Posted by Christian Csar <ca...@gmail.com>.
The thought experiment I did ended up having a set of front end servers
corresponding to a given chunk of the user id space, each of which was a
separate subscriber to the same set of partitions. The you have one or
more partitions corresponding to that same chunk of users. You want the
chunk/set of partitions to be of a size where each of those front end
servers can process all the messages in it and send out the
chats/notifications/status change notifications perhaps/read receipts,
to those users who happen to be connected to the particular front end node.

You would need to handle some deduplication on the consumers/FE servers
and would need to decide where to produce. Producing from every front
end server to potentially every broker could be expensive in terms of
connections and you might want to first relay the messages to the
corresponding front end cluster, but since we don't use large numbers of
producers it's hard for me to say.

For persistence and offline delivery you can probably accept a delay in
user receipt so you can use another set of consumers that persist the
messages to the longer latency datastore on the backend and then get the
last 50 or so messages with a bit of lag when the user first looks at
history (see hipchat and hangouts lag).

This gives you a smaller number of partitions and avoids the issue of
having to keep too much history on the Kafka brokers. There are
obviously a significant number of complexities to deal with. For example
if you are using default consumer code that commits offsets into
zookeeper it may be inadvisable at large scales you probably don't need
to worry about reaching. And remember I had done this only as a thought
experiment not a proper technical evaluation.

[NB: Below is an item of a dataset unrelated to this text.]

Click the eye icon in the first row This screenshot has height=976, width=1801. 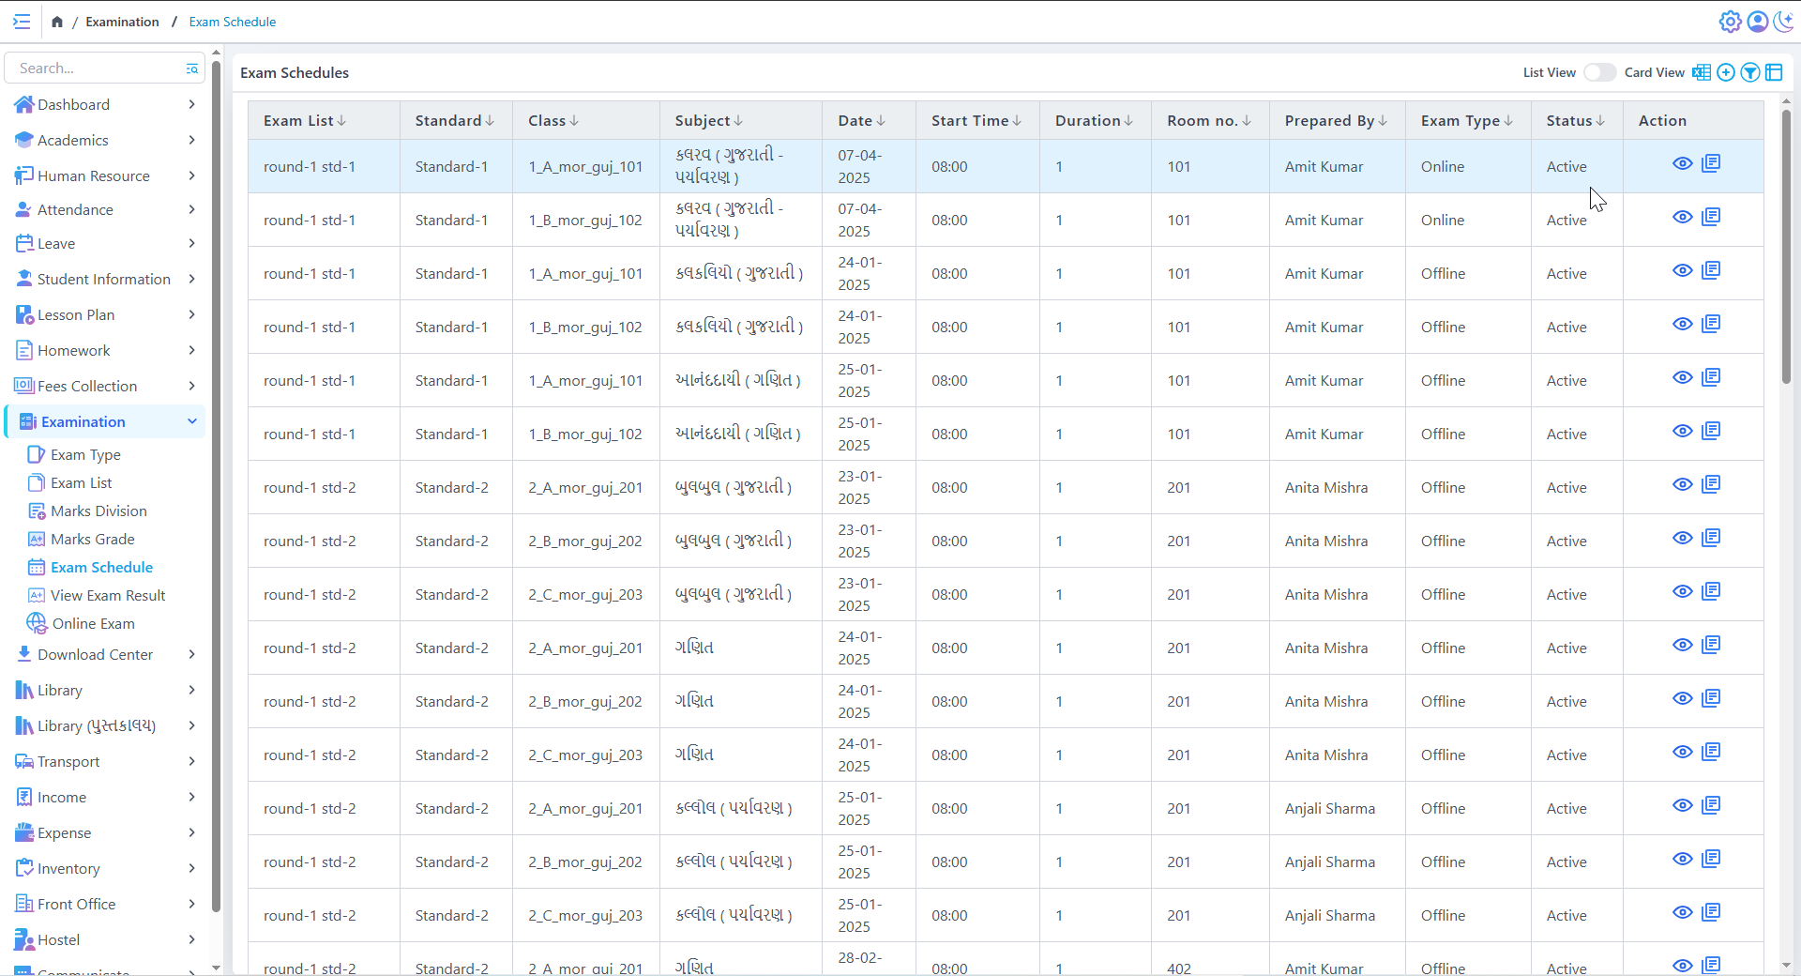pos(1682,163)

I expect Kafka, used
correctly, can make aspects of building such a chat system much much
easier (you can avoid writing your own message replication system) but
it is definitely not plug and play using topics for users.

Christian


On 09/05/2014 09:46 AM, Jonathan Weeks wrote:
> +1
> 
> Topic Deletion with 0.8.1.1 is extremely problematic, and coupled with the fact that rebalance/broker membership changes pay a cost per partition today, whereby excessive partitions extend downtime in the case of a failure; this means fewer topics (e.g. hundreds or thousands) is a best practice in the published version of kafka. 
> 
> There are also secondary impacts on topic count — e.g. useful operational tools such as: http://quantifind.com/KafkaOffsetMonitor/ start to become problematic in terms of UX with a massive number of topics.
> 
> Once topic deletion is a supported feature, the use-case outlined might be more tenable.
> 
> Best Regards,
> 
> -Jonathan
> 
> On Sep 5, 2014, at 4:20 AM, Sharninder <sh...@gmail.com> wrote:
> 
>> I'm not really sure about your exact use-case but I don't think having a
>> topic per user is very efficient. Deleting topics in kafka, at the moment,
>> isn't really straightforward. You should rethink your date pipeline a bit.
>>
>> Also, just because kafka has the ability to store messages for a certain
>> time, don't think of it as a data store. Kafka is a streaming system, think
>> of it as a fast queue that gives you the ability to move your pointer back.
>>
>> --
>> Sharninder
>>
>>
>>
>> On Fri, Sep 5, 2014 at 4:27 PM, Aris Alexis <ar...@gmail.com>
>> wrote:
>>
>>> Thanks for the reply. If I use it only for activity streams like twitter:
>>>
>>> I would want a topic for each #tag and a topic for each user and maybe
>>> foreach city. Would that be too many topics or it doesn't matter since most
>>> of them will be deleted in a specified interval.
>>>
>>>
>>>
>>> Best Regards,
>>> Aris Giachnis
>>>
>>>
>>> On Fri, Sep 5, 2014 at 6:57 AM, Sharninder <sh...@gmail.com> wrote:
>>>
>>>> Since you want all chats and mail history persisted all the time, I
>>>> personally wouldn't recommend kafka for your requirement. Kafka is more
>>>> suitable as a streaming system where events expire after a certain time.
>>>> Look at something more general purpose like hbase for persisting data
>>>> indefinitely.
>>>>
>>>> So, for example all activity streams can go into kafka from where
>>> consumers
>>>> will pick up messages to parse and put them to hbase or other clients.
>>>>
>>>> --
>>>> Sharninder
>>>>
>>>>
>>>>
>>>>
>>>>
>>>> On Fri, Sep 5, 2014 at 12:05 AM, Aris Alexis <sn...@gmail.com>
>>>> wrote:
>>>>
>>>>> Hello,
>>>>>
>>>>> I am building a big web application that I want to be massively
>>> scalable
>>>> (I
>>>>> am using cassandra and titan as a general db).
>>>>>
>>>>> I want to implement the following:
>>>>>
>>>>> real time web chat that is persisted so that user a in the future can
>>>>> recall his chat with user b,c,d much like facebook.
>>>>> mail like messages in the web application (not sure about this as it is
>>>>> somewhat covered by the first one)
>>>>> user activity streams
>>>>> users subscribing to topics for example florida/musicevents
>>>>>
>>>>> Could i use kafka for this? can you recommend another technology maybe?
>>>>>
>>>>
>>>
> 
> 



Re: Use case

Posted by Jonathan Weeks <jo...@gmail.com>.
+1

Topic Deletion with 0.8.1.1 is extremely problematic, and coupled with the fact that rebalance/broker membership changes pay a cost per partition today, whereby excessive partitions extend downtime in the case of a failure; this means fewer topics (e.g. hundreds or thousands) is a best practice in the published version of kafka. 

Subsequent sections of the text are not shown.